Gzip CSV Reader
Open .csv.gz files and browse the rows in a paginated table. Auto-detects the delimiter and runs entirely in your browser.
The reader decompresses gzip in the browser, auto-detects the delimiter, and paginates 50 rows at a time. Nothing is uploaded.
Open a gzipped CSV without unpacking it to disk. The reader inflates the gzip stream locally, samples the first lines to pick the most likely delimiter (comma, tab, semicolon, or pipe), parses the rows with quoted-field support, and renders them in a 50-row paginated table. Useful for previewing large data feeds before deciding whether to load them into a real analysis tool.
Gzipped CSV is a common shape for data outside a database: BigQuery exports, Athena unload, Redshift COPY staging, AWS billing reports, and most academic dataset mirrors all ship .csv.gz files. Opening one to check the columns usually means downloading, decompressing with gunzip, and loading the plain CSV into a spreadsheet, which is slow when you only want to see what is inside.
This reader skips that round trip. The file is read into a byte array, the gzip header is validated against the 0x1f 0x8b magic (RFC 1952), and pako runs DEFLATE inflation (RFC 1951) on the payload. The resulting UTF-8 text is sampled to pick the most likely delimiter: the candidate that yields the most consistent column count across the first ten lines wins. Apache projects (Parquet docs and the CSV reader in Spark) follow the same heuristic. The parser handles double-quoted fields, embedded delimiters, and escaped quotes (""), which matches RFC 4180 conventions.
The rendered table paginates 50 rows at a time so a million-row feed stays responsive. A header strip shows the row count, column count, detected delimiter, and the compressed-versus-decompressed sizes, which is a quick way to gauge whether the file is worth loading into a heavier tool.
- 1
Pick the .csv.gz file
Click Choose file. The file is read locally as bytes; the gzip header is verified before any decompression starts.
- 2
Inflate and parse
Pako inflates the DEFLATE payload. The first 4 KB are sampled to pick the delimiter, then a quote-aware parser splits each row.
- 3
Browse the rows
Rows render 50 at a time. Use First, Previous, Next, and Last to navigate. The header bar shows row count, columns, and sizes.
Preview a vendor data feed
Glance at a .csv.gz from an upstream API before writing the ingestion script that will normalize the columns.
Confirm a backup is intact
Open a nightly backup of a CSV table to verify the row count and column headers without spinning up a database.
Inspect cloud billing exports
AWS and GCP deliver billing detail as gzipped CSVs.

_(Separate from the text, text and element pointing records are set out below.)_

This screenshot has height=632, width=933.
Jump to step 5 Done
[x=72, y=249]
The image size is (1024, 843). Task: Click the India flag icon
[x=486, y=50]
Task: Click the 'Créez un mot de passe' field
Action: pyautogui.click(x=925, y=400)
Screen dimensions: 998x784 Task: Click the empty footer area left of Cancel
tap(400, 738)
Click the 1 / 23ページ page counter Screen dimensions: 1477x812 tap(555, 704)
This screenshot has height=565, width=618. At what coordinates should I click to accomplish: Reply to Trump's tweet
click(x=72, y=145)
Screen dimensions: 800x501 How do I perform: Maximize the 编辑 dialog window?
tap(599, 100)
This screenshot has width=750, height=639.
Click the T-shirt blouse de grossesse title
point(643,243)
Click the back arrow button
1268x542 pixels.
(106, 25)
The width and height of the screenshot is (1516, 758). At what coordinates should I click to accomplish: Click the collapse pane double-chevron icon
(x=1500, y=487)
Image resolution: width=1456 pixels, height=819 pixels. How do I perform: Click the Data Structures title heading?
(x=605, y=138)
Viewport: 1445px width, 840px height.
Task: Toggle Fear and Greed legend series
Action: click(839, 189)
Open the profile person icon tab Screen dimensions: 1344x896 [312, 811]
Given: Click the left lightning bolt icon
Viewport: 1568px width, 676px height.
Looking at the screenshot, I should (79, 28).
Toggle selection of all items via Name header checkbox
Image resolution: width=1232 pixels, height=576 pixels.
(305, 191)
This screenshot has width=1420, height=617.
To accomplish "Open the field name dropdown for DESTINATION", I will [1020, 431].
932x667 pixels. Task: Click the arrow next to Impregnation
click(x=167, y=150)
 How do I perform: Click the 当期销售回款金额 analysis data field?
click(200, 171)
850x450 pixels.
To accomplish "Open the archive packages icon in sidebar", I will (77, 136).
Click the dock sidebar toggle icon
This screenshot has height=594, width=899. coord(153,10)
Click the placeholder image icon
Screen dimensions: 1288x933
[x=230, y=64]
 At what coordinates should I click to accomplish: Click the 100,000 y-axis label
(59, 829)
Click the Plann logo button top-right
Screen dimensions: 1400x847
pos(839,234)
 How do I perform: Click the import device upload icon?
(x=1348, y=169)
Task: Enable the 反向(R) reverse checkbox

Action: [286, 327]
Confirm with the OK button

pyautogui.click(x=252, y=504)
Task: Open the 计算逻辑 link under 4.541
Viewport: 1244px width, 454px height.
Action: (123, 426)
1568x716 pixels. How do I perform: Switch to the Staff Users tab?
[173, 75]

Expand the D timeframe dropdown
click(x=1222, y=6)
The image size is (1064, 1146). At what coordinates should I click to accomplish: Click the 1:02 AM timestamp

Open one here to find the column you need before writing a parser.
Pick a delimiter for a downstream parser
When a file uses semicolons or tabs, the reader tells you exactly which delimiter it detected so you can configure the next tool.
Is my file uploaded anywhere?
No. Decompression, parsing, and pagination all run in your browser. The file never crosses the network and is discarded as soon as you close the tab. There is no telemetry on the file contents.
How is the delimiter detected?
The first 4 KB of decoded text is split by each candidate delimiter (comma, tab, semicolon, pipe) and the parser counts columns per line. The candidate that yields the most consistent count across the first ten non-empty lines wins. You can usually trust the result, but the detected delimiter is shown in the stats bar so you can sanity-check it.
Does it handle quoted fields with commas inside?
Yes. The parser respects double-quoted fields and treats embedded delimiters and escaped quotes (two consecutive double quotes inside a quoted field) the way RFC 4180 specifies. That covers most CSVs exported by Excel, Pandas, and SQL clients.
What if the file is huge?
Files that decompress to a few hundred megabytes work but get slow. The whole decoded buffer is held in memory and the row array is built once, so very large files (multiple GB) may run the tab out of memory. For those, run gunzip locally and use a streaming parser.
Can I edit the rows here?
The reader is read-only by design. Editing in a 50-row pager is awkward and risks losing rows you cannot see. Decompress with the CSV Decompressor tool if you need an editable copy, then open it in a spreadsheet.